On 17.03.2009 23:27, Carl-Daniel Hailfinger wrote:
The Pistachio and DBM690T ACPI code uses MMCONFIG to access southbridge PCI config registers. This fails because we explicitly disable MMCONFIG accesses with disable_pcie_bar3(). The comments in the code state that coreboot is expected to reenable MMCONFIG, but that never happens.
This patch is a totally ugly workaround, but it fixes the ACPI code for me.
[...] Note that the broken version tries to access memory above 4 GB. The correct version accesses SATA_BAR5 instead.
I don't know the correct place to re-enable MMCONFIG access.

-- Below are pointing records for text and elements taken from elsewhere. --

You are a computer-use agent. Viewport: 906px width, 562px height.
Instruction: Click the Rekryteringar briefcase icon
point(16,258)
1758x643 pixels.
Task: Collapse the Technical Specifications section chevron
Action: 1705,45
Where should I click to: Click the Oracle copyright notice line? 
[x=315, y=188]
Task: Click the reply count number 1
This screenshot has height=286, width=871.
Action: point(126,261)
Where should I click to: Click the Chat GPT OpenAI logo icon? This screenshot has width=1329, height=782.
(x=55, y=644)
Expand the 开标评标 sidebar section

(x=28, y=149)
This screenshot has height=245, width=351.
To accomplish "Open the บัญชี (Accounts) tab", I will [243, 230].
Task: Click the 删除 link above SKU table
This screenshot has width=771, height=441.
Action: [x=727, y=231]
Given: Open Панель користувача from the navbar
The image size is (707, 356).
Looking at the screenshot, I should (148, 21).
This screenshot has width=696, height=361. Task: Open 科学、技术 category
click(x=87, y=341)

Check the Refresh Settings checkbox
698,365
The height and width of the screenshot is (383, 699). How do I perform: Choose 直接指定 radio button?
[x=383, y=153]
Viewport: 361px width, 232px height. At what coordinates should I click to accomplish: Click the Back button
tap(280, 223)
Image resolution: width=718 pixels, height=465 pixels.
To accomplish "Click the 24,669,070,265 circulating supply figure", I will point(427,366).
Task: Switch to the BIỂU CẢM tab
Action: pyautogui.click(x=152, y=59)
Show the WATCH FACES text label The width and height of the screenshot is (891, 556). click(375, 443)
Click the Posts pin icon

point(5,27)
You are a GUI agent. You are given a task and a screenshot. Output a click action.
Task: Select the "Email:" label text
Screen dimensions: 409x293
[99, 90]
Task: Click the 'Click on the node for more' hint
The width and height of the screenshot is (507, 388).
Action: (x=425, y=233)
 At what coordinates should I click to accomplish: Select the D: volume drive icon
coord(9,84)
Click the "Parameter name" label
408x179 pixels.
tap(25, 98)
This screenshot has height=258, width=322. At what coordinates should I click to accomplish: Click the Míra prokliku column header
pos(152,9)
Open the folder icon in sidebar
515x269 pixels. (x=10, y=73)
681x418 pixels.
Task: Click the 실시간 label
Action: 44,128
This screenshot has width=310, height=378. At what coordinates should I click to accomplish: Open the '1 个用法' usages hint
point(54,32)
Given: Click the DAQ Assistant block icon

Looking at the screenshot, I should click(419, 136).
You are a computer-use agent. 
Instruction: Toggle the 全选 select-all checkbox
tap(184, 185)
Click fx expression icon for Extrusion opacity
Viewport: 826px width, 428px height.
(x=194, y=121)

Signed-off-by: Carl-Daniel Hailfinger c-d.hailfinger.devel.2006@gmx.net
Surprise! It seems this patch has serious WTF style side effects: - It will cause the onboard ethernet to fail (no MAC address, still unresponsive even after manually setting the MAC address). Unexplained PCI config changes are: Cache line size 64->32 bytes, MaxReadReq 4096->512 bytes. - It will change the PCI subsystem ID of some devices. Surprisingly, the subsystem IDs are strange without the patch, so this is a fix, but my earliest successful boots with coreboot were correct as well. Needs to be investigated further.
How do I dump the PCI config space of all available devices directly before passing control to the payload? dump_pci_devices() uses the early PCI functions (device_t is u32) and is thus not suitable for code compiled with device_t = struct device *.